▸ Extrait à lire:
Prenons quelques exemples rencontrés ces dernières années et relayés plus ou moins abondamment par la presse.

Accusée de véhiculer des stéréotypes à l’endroit des Afro-Américains et après plusieurs mois de réflexion, le tout sur fond de polémique, le groupe Mars a décidé que le ‘temps était venu’ de faire évoluer la marque « Uncle Ben’s », y compris son identité visuelle.

Rebaptisée « Ben’s Original » en 2020, la marque a également choisi d’abandonner, sur les paquets de riz, l’image d’un visage d’un Afro-Américain âgé, qui pouvait évoquer les plantations de riz exploitées grâce aux esclaves.

« We listened. We learned. We changed » a communiqué la marque sur son site Internet et sur les réseaux sociaux.

Ce sont donc plusieurs aspects de son identité qui ont été impactés par ce changement ; le mot « Uncle » et le visage qui identifiaient la marque sur les ‘packaging’ disparaissent ; reste cependant la couleur orange des emballages et, surtout, le nom « Ben’s ».

Sur un plan plus juridique/IP, la question se pose de savoir si la renommée/notoriété qui était (reste ?) attachée à la marque « Uncle Ben’s » en tant que telle se ‘transportera’ de facto à la marque ‘Ben’s Original’.

Certes, ce qu’on peut considérer ou percevoir comme l’élément distinctif et essentiel de la marque « Uncle Ben’s », à savoir « Ben’s », est repris dans la nouvelle marque « Ben’s Original », dans une position dominante.

Néanmoins quelle part occupait réellement le mot « Uncle » dans le degré de distinctivité (acquis par l’usage) et la renommée attachée à la marque « Uncle Ben’s » ?

Par ailleurs, l’usage de la dénomination « Ben’s Original » sera-t-il considéré comme un usage sérieux – ‘sous une forme qui diffère par des éléments n’altérant pas le caractère distinctif’ – de la marque « Uncle Ben’s » ?

Autre question prospective : pourrait-on imaginer un jour le titulaire de ces marques expliquer devant un Office ou un Tribunal, pour se défendre dans le cadre d’une hypothétique action en déchéance pour défaut d’usage sérieux, que le non-usage de la marque « Uncle Ben’s » est dû à un « juste motif » ?

▸ Votre objectif:
Reproduisez à l'identique tout le passage de l'extrait sur la marque « Uncle Ben's » allant de « Ce sont donc » jusqu'à « une position dominante. » inclus. Le matériel qui suit est distinct de l'extrait et sans rapport avec lui.

▸ Données recueillies:
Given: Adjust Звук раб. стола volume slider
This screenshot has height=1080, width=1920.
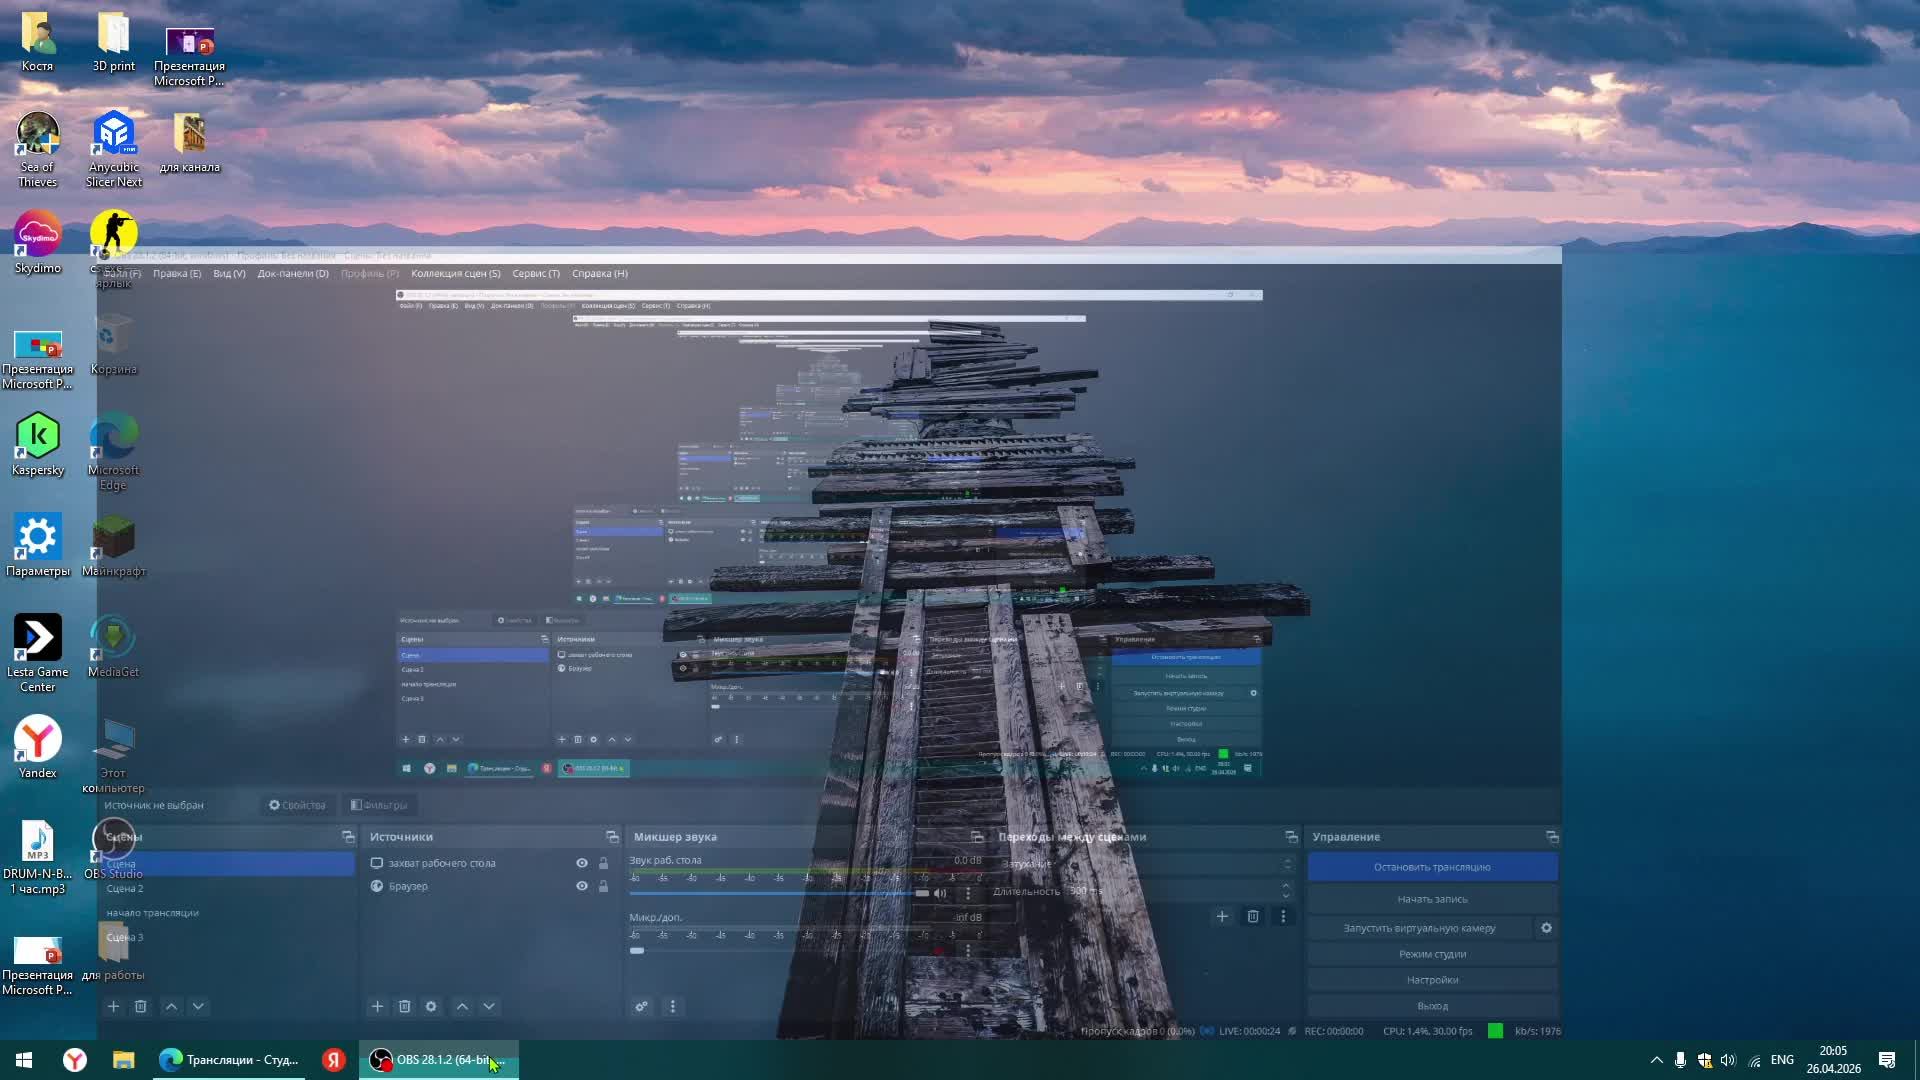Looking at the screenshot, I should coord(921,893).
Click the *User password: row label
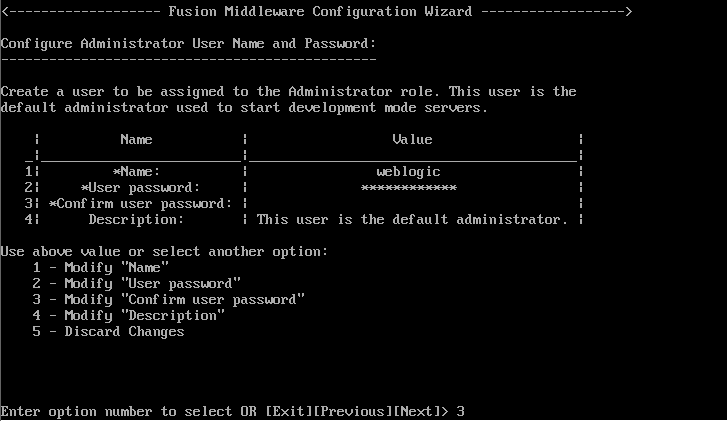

▸ Réponse à l'exercice:
Ce sont donc plusieurs aspects de son identité qui ont été impactés par ce changement ; le mot « Uncle » et le visage qui identifiaient la marque sur les ‘packaging’ disparaissent ; reste cependant la couleur orange des emballages et, surtout, le nom « Ben’s ».

Sur un plan plus juridique/IP, la question se pose de savoir si la renommée/notoriété qui était (reste ?) attachée à la marque « Uncle Ben’s » en tant que telle se ‘transportera’ de facto à la marque ‘Ben’s Original’.

Certes, ce qu’on peut considérer ou percevoir comme l’élément distinctif et essentiel de la marque « Uncle Ben’s », à savoir « Ben’s », est repris dans la nouvelle marque « Ben’s Original », dans une position dominante.